───── Extracted records

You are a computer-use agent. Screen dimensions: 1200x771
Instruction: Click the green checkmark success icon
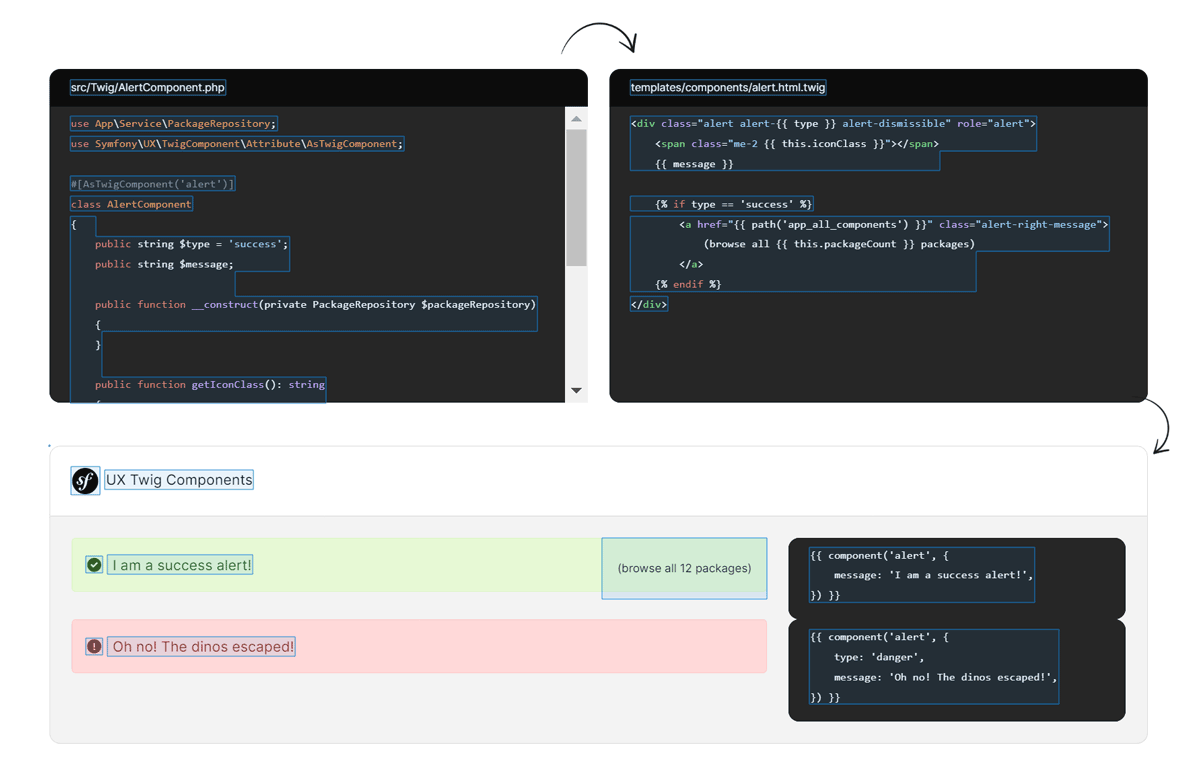pyautogui.click(x=94, y=565)
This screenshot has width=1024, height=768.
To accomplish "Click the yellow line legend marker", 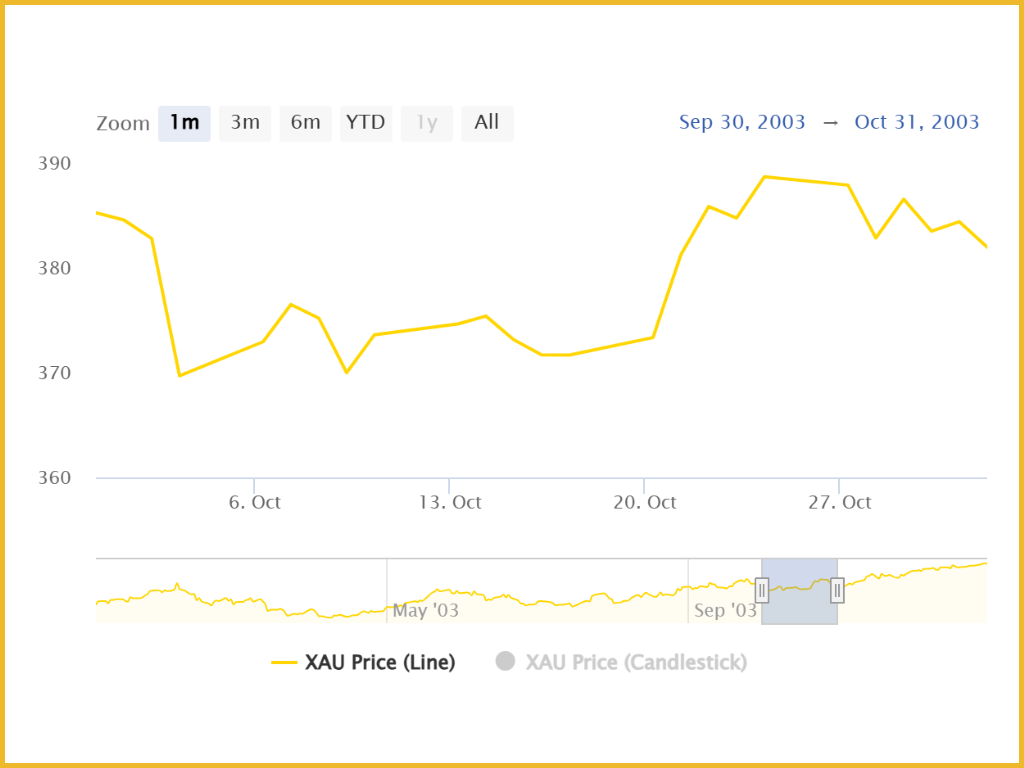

──────────

The lines to repeat start at the one holding "This screenshot has width=1024, height=768." and run through the last line of the records above; write them out exactly, both ends included, but not the pictures.

This screenshot has width=1024, height=768.
To accomplish "Click the yellow line legend marker", 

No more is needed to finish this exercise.